Pixel coordinate grounding data:
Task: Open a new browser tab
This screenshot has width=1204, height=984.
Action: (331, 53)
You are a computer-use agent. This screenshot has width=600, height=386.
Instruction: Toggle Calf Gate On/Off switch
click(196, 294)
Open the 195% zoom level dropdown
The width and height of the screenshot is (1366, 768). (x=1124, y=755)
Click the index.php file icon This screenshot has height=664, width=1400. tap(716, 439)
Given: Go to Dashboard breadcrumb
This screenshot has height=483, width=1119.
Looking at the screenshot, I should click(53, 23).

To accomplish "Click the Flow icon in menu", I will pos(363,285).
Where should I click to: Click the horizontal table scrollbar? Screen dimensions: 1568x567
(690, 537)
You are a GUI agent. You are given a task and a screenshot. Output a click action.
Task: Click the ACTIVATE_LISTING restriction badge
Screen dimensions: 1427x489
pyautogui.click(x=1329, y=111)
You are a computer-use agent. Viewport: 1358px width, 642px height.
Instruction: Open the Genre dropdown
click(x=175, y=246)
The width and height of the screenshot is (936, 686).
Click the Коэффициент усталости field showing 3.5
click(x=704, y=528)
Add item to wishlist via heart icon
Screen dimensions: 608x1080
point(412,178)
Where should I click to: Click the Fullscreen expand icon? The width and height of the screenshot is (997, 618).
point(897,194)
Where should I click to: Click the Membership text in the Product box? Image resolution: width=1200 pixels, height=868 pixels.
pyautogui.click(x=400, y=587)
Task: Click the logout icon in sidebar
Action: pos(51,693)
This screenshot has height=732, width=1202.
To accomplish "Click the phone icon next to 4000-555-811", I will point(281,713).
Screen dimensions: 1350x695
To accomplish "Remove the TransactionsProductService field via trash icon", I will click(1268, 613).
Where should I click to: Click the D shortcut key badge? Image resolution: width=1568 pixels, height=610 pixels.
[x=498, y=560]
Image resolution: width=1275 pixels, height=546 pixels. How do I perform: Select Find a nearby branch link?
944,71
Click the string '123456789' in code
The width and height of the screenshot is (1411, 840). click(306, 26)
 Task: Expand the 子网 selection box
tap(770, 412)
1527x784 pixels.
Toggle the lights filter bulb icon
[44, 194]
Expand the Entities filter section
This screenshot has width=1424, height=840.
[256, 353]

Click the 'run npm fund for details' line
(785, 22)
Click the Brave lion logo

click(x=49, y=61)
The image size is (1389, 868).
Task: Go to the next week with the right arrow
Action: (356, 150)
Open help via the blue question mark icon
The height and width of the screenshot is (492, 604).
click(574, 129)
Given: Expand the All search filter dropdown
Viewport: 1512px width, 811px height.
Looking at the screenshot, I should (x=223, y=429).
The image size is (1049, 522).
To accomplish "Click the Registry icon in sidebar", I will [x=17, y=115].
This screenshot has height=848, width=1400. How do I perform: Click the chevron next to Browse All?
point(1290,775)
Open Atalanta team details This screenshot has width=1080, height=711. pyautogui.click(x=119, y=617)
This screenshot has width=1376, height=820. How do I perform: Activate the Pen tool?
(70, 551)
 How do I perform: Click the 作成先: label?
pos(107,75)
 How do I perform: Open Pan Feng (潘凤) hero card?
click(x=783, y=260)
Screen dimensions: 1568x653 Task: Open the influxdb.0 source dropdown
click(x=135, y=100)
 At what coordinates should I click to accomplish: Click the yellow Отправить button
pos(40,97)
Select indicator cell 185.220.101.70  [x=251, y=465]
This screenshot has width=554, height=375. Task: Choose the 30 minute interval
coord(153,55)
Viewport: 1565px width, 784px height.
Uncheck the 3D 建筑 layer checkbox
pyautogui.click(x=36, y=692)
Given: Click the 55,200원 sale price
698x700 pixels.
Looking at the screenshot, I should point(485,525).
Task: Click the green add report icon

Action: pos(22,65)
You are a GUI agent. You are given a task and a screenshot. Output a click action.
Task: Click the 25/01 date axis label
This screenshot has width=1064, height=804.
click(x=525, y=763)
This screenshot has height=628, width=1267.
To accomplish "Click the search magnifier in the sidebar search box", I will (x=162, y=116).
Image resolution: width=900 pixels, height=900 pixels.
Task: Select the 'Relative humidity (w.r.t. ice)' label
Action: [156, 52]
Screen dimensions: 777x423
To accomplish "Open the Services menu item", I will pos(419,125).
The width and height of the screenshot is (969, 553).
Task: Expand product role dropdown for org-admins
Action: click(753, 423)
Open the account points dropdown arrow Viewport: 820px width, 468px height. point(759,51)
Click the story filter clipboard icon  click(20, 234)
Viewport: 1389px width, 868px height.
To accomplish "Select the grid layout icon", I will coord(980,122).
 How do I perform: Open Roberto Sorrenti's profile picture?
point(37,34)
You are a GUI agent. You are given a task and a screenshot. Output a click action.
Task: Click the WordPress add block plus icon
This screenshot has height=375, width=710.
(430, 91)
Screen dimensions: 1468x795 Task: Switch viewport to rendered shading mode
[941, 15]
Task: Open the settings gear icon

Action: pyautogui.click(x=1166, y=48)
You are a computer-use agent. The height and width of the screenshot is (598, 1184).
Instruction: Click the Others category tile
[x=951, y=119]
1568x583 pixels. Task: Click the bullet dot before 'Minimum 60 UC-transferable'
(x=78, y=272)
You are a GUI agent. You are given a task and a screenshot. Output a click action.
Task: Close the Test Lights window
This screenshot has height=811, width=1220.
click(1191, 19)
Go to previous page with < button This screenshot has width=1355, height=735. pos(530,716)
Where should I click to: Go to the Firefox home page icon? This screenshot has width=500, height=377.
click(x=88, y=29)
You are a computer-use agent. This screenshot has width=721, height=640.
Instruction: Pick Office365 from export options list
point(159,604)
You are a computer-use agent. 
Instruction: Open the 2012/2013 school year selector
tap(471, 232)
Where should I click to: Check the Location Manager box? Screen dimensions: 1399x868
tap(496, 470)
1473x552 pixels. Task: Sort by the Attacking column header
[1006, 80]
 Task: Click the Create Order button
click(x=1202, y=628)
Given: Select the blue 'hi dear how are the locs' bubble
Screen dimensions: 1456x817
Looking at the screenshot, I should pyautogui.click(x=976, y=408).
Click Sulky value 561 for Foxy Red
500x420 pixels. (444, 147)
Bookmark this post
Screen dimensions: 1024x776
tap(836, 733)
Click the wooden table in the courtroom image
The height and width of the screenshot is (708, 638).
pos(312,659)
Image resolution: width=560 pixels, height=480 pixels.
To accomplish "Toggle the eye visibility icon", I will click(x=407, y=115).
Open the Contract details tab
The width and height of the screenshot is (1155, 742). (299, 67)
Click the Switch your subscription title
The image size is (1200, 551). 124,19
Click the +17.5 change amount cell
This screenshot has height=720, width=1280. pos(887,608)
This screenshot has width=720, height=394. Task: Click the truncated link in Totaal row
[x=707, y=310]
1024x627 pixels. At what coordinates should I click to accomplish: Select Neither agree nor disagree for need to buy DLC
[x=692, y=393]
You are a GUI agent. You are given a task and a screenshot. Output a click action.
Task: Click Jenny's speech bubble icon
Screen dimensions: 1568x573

Problem to work on = Across the records above, how many lines contain the word "blue"? Please give that number alone.

Your response = 2